本文主要研究基于三维形变模型的人脸识别问题。在对三维原型人脸数据预处理的基础上,建立原型人脸库;通过三维人脸数据建立参数模型,参数模型的建立涉及原型人脸数据的获取和对应关系的建立,模型匹配涉及光照模型、摄像机标定与数据优化问题;最后通过有效的识别算法完成识别。本文的主要工作有:
三维人脸数据的预处理方面,研究和分析了基于光流及其改进方法的对应算法对对原始数据进行了预处理,建立原型人脸数据库。
三维人脸重建方面,用一幅人脸图像重建其对应的三维人脸模型,对其重建过程,本文分为模型建立、形状投影和纹理影射三个部分。利用PCA求得模型基元,形状投影基于摄像机模型,将三维数据很好的与二维对应,而纹理影射,根据前面已经与形状信息有很好的配准关系,辅以一定的仿射变换,可获得好的影射效果。
三维人脸模型匹配方面,在模型匹配过程中,利用最大后验概率求目标函数。通过实验验证了优化效果。我们在对优化算法的重新推导过程中,得出了形变模型在映射后是非线性的结论,在许多文献里都假定它是线性的来做优化算法。
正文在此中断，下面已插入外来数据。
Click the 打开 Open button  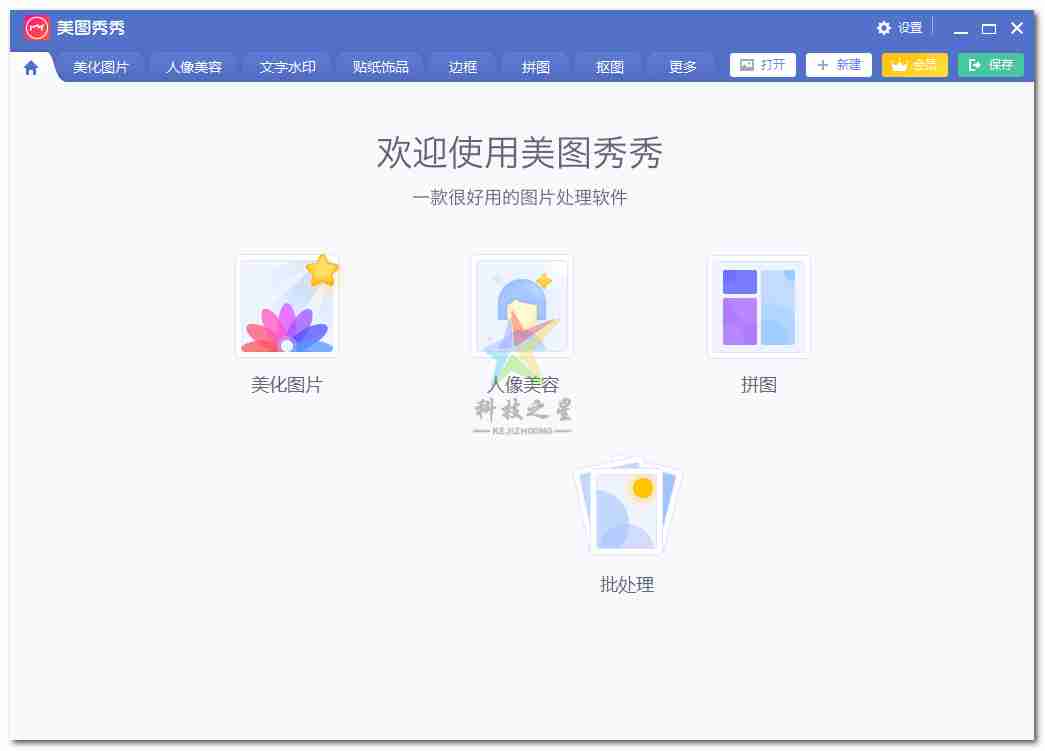coord(763,65)
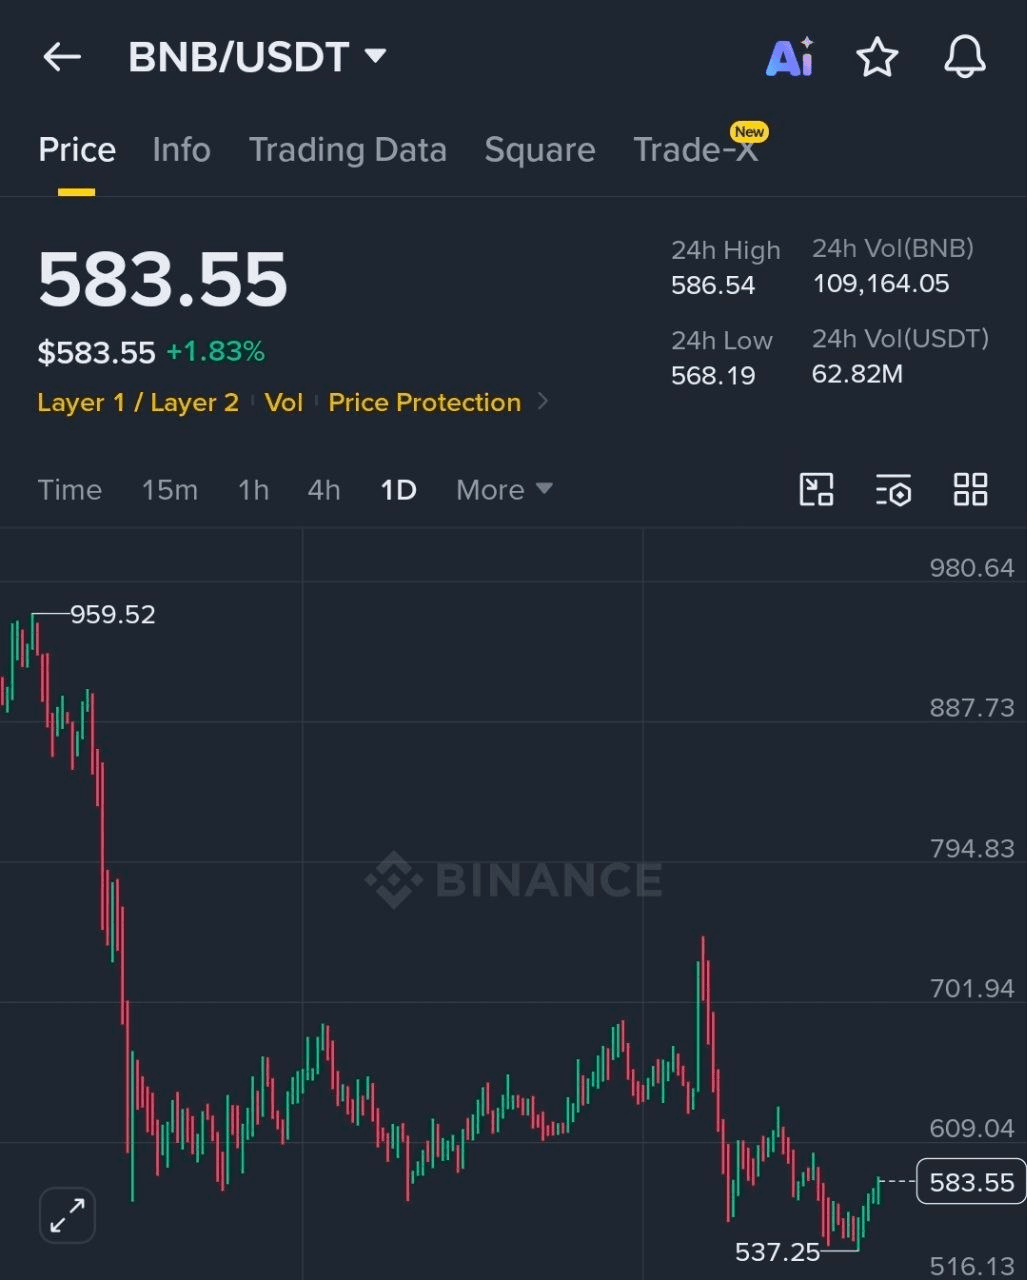Open chart indicator settings icon

pos(893,490)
这里根据形变模型映射后的非线性结果来做优化算法,提高了算法的准确性。最后提出了一种改进方法,并给出详细的步骤。三维人脸识别方面,对现有的识别算法做了深入的分析和比较,采用马氏距离作为模型匹配参数空间距离的度量,并根据最近邻近距离的三维人脸识别算法来分类。三维识别是一个复杂的问题,我们这里从实际出发,提出只利用形状系数来做人脸识别,并通过实验证明是可以的。最后提出了一些算法的改进思想及方法。